*** DATA TO PROCESS Section Begins ***

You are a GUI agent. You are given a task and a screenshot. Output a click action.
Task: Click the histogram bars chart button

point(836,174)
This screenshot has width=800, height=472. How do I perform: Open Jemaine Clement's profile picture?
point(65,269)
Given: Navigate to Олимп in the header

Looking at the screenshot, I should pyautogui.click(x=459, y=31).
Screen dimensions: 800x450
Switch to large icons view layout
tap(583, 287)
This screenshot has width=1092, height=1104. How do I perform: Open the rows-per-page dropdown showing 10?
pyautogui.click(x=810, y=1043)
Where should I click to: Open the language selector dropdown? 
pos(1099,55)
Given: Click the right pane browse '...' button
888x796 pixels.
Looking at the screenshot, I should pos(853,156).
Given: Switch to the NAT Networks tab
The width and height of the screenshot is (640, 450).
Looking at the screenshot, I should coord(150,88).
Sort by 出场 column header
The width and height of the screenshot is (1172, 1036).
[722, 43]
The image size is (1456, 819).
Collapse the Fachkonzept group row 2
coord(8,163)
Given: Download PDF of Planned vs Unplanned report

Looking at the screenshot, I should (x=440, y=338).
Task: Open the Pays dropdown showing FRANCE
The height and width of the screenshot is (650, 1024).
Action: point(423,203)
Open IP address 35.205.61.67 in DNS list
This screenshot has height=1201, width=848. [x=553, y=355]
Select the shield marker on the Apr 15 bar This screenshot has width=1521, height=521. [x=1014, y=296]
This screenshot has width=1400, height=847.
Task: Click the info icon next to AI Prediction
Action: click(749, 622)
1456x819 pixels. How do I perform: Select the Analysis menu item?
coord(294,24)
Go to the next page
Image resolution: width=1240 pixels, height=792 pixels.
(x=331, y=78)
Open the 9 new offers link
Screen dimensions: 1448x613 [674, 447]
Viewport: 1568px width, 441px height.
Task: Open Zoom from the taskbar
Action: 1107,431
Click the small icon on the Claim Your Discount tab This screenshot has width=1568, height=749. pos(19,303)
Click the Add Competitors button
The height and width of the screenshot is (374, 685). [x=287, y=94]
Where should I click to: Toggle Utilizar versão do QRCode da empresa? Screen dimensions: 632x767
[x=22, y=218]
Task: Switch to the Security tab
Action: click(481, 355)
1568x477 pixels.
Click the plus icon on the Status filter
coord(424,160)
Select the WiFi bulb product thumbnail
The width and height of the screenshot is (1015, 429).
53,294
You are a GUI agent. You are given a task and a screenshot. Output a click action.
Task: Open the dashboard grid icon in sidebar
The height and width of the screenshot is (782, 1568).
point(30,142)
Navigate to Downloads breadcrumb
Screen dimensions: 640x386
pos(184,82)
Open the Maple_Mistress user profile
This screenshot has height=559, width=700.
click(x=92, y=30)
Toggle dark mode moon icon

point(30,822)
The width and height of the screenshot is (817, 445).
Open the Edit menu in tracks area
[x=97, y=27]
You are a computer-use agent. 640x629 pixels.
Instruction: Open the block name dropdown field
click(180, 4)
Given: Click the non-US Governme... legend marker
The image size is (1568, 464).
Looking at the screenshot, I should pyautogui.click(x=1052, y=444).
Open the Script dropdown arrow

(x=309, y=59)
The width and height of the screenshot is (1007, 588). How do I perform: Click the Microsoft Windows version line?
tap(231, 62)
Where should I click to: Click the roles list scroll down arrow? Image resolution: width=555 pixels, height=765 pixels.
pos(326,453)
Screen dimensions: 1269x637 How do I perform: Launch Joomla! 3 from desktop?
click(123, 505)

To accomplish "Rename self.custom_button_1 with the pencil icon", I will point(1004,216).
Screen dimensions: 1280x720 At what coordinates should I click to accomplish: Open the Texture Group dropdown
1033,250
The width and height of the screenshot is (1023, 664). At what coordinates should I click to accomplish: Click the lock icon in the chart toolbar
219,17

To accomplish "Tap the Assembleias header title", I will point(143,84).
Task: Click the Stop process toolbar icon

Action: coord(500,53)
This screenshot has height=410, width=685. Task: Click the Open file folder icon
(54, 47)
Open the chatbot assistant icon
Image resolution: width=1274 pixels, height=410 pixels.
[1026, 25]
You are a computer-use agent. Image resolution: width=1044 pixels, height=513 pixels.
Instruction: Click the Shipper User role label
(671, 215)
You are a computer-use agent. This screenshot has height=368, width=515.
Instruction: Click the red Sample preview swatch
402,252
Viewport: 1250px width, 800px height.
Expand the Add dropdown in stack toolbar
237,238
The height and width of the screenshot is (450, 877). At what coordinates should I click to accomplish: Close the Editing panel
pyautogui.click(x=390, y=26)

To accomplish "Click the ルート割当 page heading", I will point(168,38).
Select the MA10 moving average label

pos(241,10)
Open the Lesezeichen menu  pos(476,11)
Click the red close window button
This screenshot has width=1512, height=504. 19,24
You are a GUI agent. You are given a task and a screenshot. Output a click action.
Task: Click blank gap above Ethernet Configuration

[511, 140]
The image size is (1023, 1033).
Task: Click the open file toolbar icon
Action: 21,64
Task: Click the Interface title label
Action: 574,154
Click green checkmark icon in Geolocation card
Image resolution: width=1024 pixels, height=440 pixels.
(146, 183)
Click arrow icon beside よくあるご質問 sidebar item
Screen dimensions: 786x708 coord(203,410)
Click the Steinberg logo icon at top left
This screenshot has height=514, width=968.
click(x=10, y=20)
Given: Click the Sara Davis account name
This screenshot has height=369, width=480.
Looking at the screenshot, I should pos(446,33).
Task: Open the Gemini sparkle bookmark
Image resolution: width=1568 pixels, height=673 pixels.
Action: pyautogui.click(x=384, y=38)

*** DATA TO PROCESS Section Ends ***

> [INSTRUCTIONS FOR THE TASK]:
If the string "computer" appears in a line of the entries, report the line.

> [ANSWER SPACE]:
You are a computer-use agent. 640x629 pixels.
You are a computer-use agent. Image resolution: width=1044 pixels, height=513 pixels.
You are a computer-use agent. This screenshot has height=368, width=515.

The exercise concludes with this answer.